What is required ->
All lines from the line containing "Συνδρομή (1508, 349)" up to and including the last line of the entries must be written out exactly, with no others.

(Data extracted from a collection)
-------

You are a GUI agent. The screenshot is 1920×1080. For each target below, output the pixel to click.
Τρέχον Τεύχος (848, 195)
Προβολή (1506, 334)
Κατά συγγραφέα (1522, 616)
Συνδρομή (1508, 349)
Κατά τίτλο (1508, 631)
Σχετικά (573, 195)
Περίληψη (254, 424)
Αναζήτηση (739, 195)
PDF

-------

Finished task ->
Συνδρομή (1508, 349)
Κατά τίτλο (1508, 631)
Σχετικά (573, 195)
Περίληψη (254, 424)
Αναζήτηση (739, 195)
PDF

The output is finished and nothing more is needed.